In 1977 and 1981, Schoener and colleagues transplanted populations of five to ten lizards from Staniel Cay in the Exuma chain to fourteen small, neighboring islands that housed no lizards. In 1991, they found that the lizards had thrived (or at least survived and bred) on most of these islands, and they collected samples of adult males from each island with an adequate population. In addition, they gathered a larger sample of males from areas on Staniel Cay that had served as the source for original transplantations.
This study then benefits from general principles learned by extensive research on numerous Anolis species throughout the Bahamas. In particular, relatively longer limbs permit greater speed, a substantial advantage provided that preferred perching places can accommodate long legged lizards. Trees and other "thick" perching places therefore favor the evolution of long legs. Staniel Cay itself includes a predominant forest, and the local Anolis tend to be long legged. But when lizards must live on thin twigs in bushy vegetation, the agility provided by shorter legs (on such precarious perches) may outweigh the advantages in speed that longer legs would provide. Thus, lizards living on narrow twigs tend to be shorter legged. The small cays that received the fourteen transported populations tend to lack forest and to be covered with bushy vegetation (and narrow twigs).

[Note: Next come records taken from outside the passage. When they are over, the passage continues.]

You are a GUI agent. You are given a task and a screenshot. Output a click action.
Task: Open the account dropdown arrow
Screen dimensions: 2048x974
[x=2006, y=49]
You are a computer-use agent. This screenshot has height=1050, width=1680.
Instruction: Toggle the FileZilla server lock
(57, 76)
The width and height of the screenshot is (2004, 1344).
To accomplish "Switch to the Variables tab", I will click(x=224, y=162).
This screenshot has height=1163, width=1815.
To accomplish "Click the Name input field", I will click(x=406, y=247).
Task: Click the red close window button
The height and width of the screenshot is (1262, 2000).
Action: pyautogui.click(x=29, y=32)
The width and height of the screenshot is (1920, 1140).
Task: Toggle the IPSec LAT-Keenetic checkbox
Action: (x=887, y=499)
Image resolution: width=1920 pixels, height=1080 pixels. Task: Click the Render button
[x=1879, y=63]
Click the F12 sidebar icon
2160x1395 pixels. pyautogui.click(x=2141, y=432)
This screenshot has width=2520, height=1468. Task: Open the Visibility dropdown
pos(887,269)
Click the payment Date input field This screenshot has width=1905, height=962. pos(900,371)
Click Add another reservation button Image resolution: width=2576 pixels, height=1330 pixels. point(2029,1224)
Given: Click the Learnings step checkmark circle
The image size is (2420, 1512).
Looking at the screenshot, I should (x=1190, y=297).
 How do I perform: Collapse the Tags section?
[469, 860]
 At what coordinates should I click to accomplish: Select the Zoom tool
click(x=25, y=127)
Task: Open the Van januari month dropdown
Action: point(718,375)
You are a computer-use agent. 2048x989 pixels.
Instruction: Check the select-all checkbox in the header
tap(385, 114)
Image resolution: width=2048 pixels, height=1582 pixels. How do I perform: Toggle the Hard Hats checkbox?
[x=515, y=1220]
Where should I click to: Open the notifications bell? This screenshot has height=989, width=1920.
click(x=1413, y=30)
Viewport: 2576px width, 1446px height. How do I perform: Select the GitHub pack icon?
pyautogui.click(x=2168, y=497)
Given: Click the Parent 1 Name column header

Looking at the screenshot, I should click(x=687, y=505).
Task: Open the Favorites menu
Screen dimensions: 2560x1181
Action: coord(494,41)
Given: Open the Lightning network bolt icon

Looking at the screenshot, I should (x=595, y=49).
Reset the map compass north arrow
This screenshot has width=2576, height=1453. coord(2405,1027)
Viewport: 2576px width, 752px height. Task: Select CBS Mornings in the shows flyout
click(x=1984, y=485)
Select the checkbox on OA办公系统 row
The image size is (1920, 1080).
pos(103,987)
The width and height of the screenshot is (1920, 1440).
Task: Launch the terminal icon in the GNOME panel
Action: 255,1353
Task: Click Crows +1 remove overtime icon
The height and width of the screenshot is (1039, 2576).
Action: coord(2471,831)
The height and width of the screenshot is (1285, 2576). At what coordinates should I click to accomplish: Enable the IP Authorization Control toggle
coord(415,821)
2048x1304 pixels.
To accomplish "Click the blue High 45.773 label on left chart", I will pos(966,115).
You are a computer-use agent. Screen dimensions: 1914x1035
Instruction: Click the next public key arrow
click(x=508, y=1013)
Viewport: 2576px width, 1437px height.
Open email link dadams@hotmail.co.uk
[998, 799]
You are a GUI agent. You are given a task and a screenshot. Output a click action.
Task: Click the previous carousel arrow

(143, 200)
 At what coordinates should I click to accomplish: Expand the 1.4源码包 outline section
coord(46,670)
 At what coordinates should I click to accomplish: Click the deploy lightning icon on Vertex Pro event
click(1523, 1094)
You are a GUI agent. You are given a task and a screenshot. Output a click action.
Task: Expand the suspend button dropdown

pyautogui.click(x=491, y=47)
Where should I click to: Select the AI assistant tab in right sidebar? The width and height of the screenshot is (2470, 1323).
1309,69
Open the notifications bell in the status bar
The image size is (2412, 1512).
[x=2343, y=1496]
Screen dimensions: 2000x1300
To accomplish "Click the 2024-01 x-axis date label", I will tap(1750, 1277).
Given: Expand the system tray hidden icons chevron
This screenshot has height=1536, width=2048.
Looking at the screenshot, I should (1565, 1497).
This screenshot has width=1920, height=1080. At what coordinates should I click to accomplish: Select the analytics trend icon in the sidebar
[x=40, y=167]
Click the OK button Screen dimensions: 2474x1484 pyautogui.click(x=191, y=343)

J.B. Losos, the principal author of the new study, therefore based an obvious prediction on these generalities. The populations had been transferred from forests with wide perches to bushy islands covered with narrow twigs. "From the kind of vegetation on the new islands," Losos stated, "we predicted that the lizards would develop shorter hindlimbs." The study, published in Nature, vol. 387, 1997, validates this expected result: a clearly measurable change, in the predicted and adaptive direction, in less than twenty years.